P4's are much easier to cool, an Athlon has a significantly lower surface area. So at the same wattage it's easier to disipitate power with a P4 than with an Athlon.

That being said, you'd have to have a massive heatsink and fan mechanism for the athlon, and seeing that most Athlon boards these days do not support mounting holes, i'd be hard up to devise a system to get it low enough. Remember, my goal is no moving parts.
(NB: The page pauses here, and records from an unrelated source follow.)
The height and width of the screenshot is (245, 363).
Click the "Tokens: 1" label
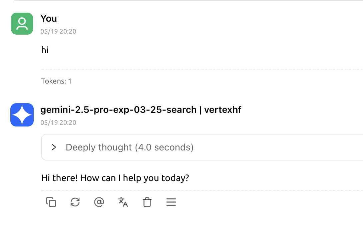[x=56, y=81]
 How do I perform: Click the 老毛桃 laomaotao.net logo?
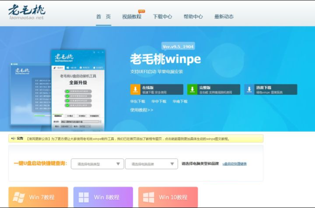click(26, 13)
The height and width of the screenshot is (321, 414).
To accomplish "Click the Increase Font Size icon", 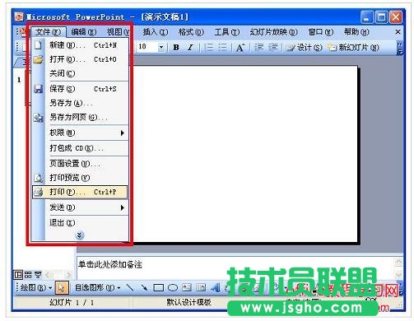I will (240, 48).
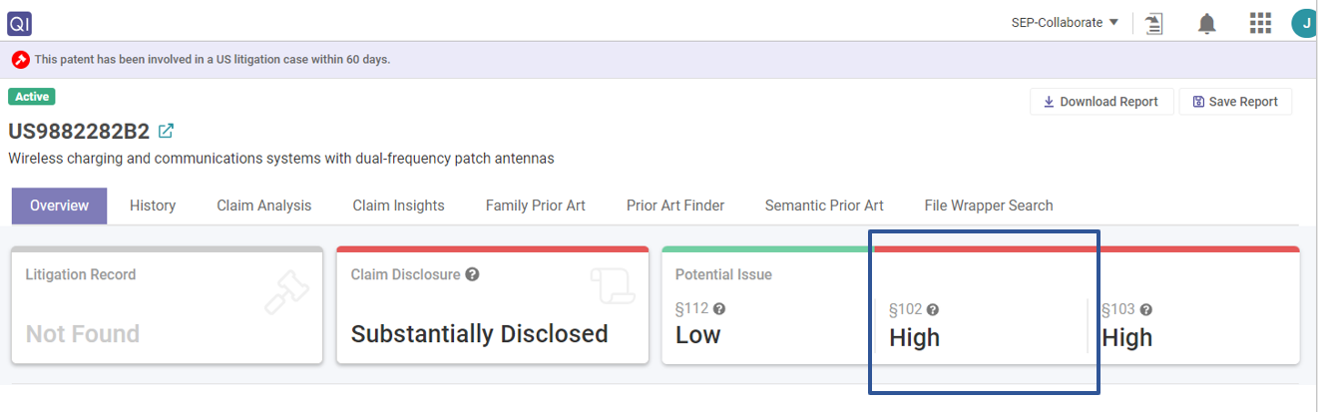1318x412 pixels.
Task: Click the §112 help question icon
Action: pos(719,309)
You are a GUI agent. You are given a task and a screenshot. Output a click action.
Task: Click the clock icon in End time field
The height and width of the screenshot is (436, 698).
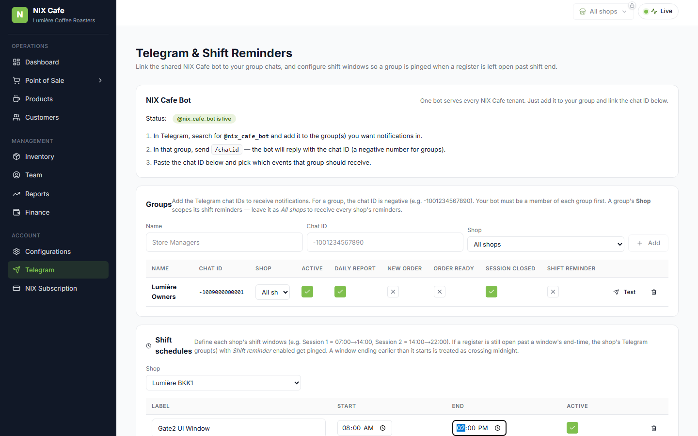click(497, 428)
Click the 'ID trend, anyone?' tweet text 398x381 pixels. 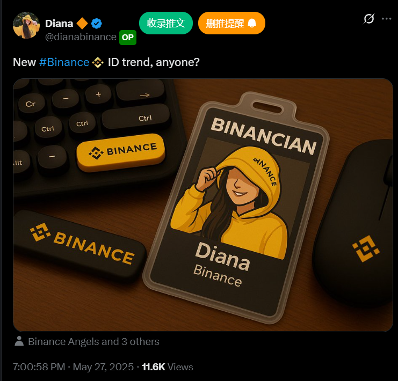[154, 62]
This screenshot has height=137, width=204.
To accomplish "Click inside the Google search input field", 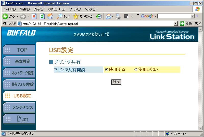I will 174,16.
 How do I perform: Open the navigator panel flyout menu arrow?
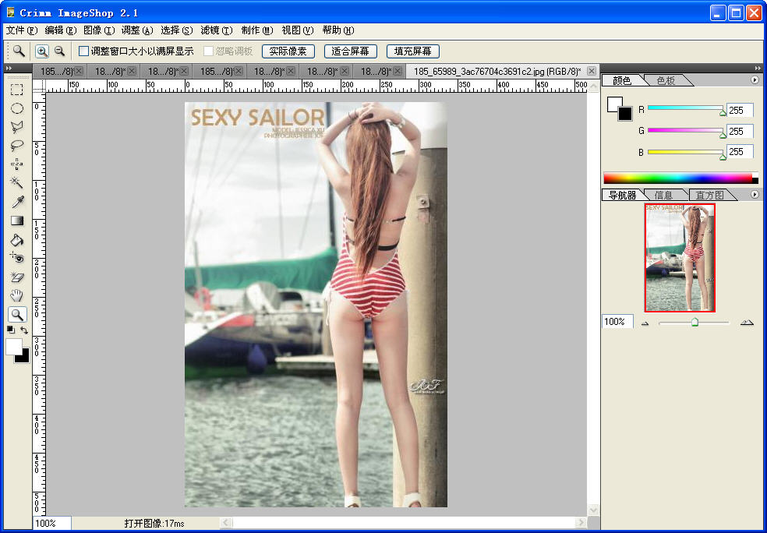pyautogui.click(x=755, y=195)
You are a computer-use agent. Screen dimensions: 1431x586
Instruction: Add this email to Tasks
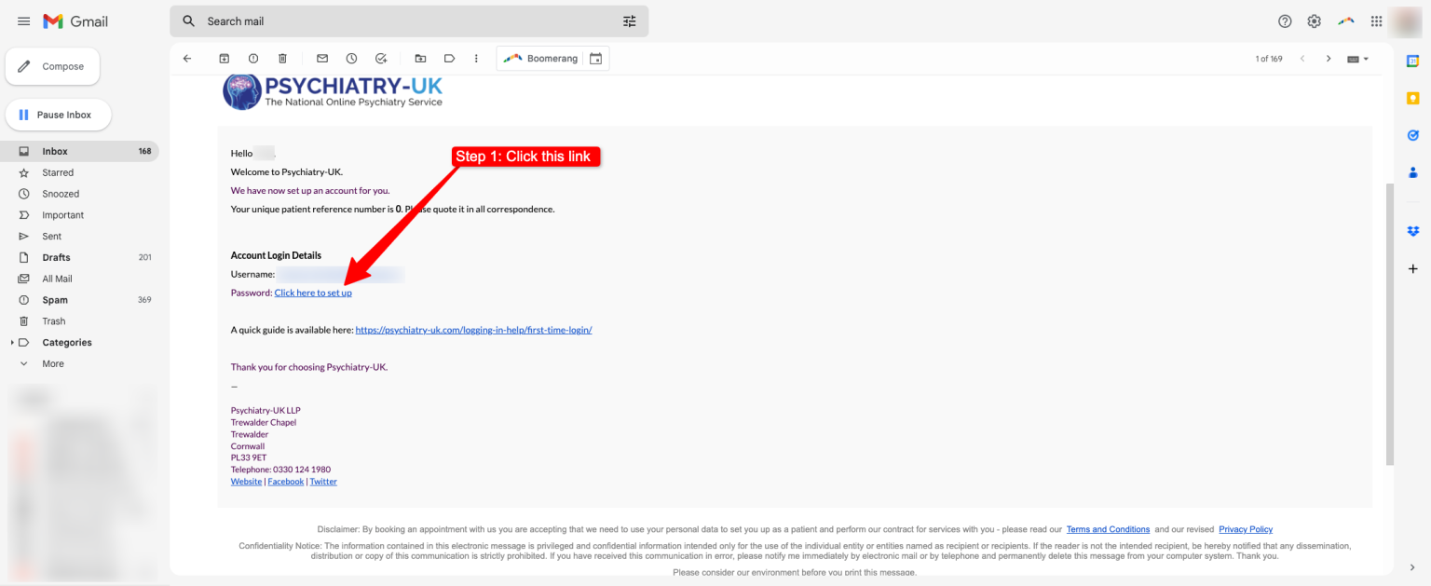(381, 59)
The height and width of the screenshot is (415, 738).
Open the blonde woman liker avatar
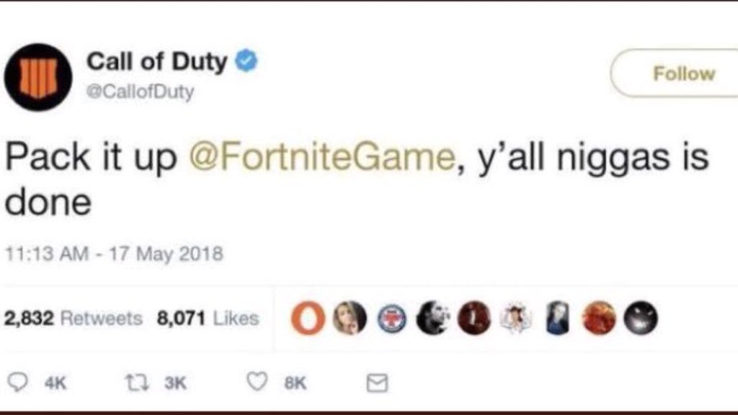coord(350,318)
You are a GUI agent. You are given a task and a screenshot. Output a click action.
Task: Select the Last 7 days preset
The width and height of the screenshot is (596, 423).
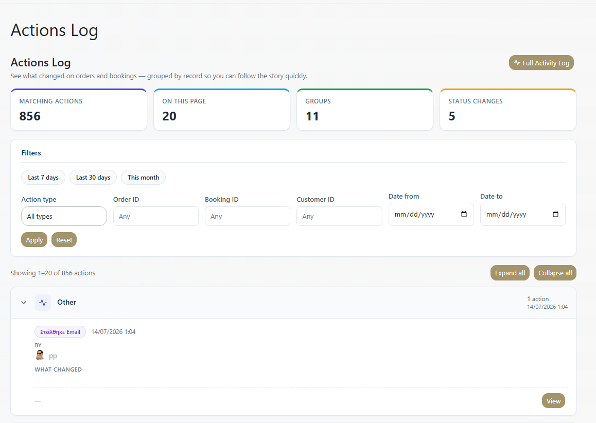43,178
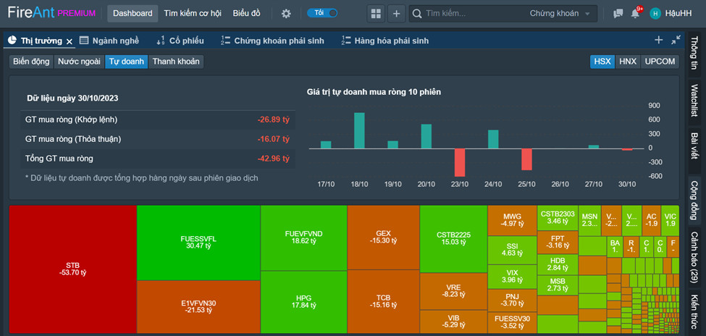The height and width of the screenshot is (336, 706).
Task: Add a new tab with panel plus icon
Action: (659, 40)
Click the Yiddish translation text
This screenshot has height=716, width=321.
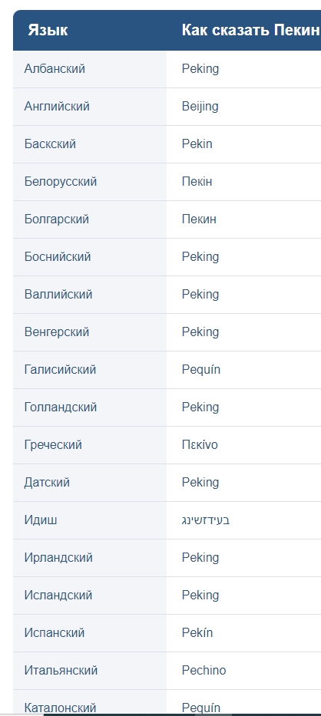pyautogui.click(x=205, y=520)
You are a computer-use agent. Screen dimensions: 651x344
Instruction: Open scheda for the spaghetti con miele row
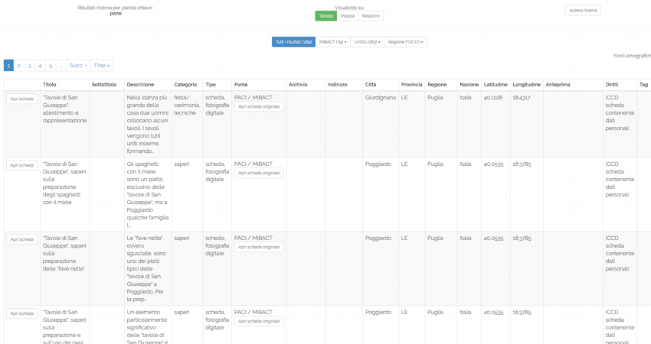tap(21, 165)
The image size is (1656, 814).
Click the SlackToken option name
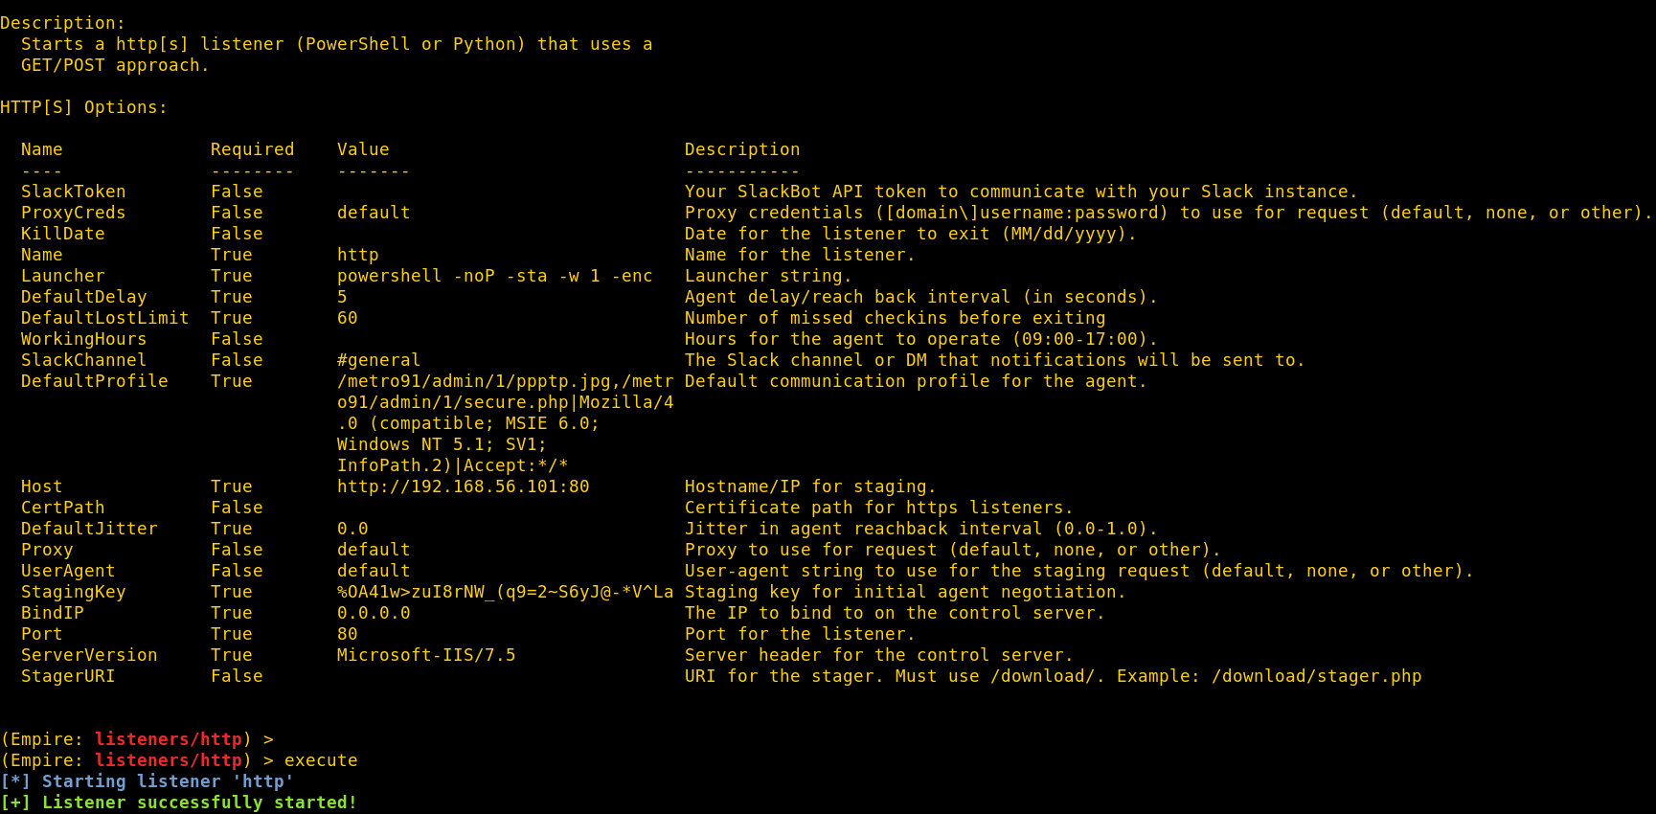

That being said, if I was using the AthlonXP 1700+, I would unlock the multiplier and most probably bring it down to 6X100MHZ FSB for 600MHZ. Much easier to passivley cool.
 
Originally posted by: FishTankX
Originally posted by: Cerb
If you're putting a P4 to 1.2GHz, why not get an Athlon?
1700+ (1.47GHz) at 1.1Ghz with a SLK-800a/u or SLK-900u might just run passively, and would certainly beat a P4 at 1.2GHz! A 1700+ might even work at normal speed with the SLK-900 passively cooling it.
...then maybe put it in a wooden box, maybe lined with mouse pads or rubber carpet padding stuff.
If you can get away with it, having machine *just* outside a door, so you can close the door and still use it. That will also cut down a lot of noise.

P4's are much easier to cool, an Athlon has a significantly lower surface area. So at the same wattage it's easier to disipitate power with a P4 than with an Athlon.

That being said, you'd have to have a massive heatsink and fan mechanism for the athlon, and seeing that most Athlon boards these days do not support mounting holes, i'd be hard up to devise a system to get it low enough. Remember, my goal is no moving parts.
Zalman makes some pretty massive ones...
That being said, if I was using the AthlonXP 1700+, I would unlock the multiplier and most probably bring it down to 6X100MHZ FSB for 600MHZ. Much easier to passivley cool.

Then why not just go for a PIII, P4 Celeron or morgan-based Duron? A real P4 @1.2 just seems like an amazing waste.
BTW, for a cheap one, since performance is obviously not key, $68 gets you a reliable Athlon board w/ mounting holes (I'm speaking of course of my AK35GT2).
 
Cyrix @ 1Ghz runs like a Coppermine-E/Classic Athlon 600. VIA mobos are crap for pro audio. A Northwood @ 1.2Ghz will still outperform all coppermine P3's.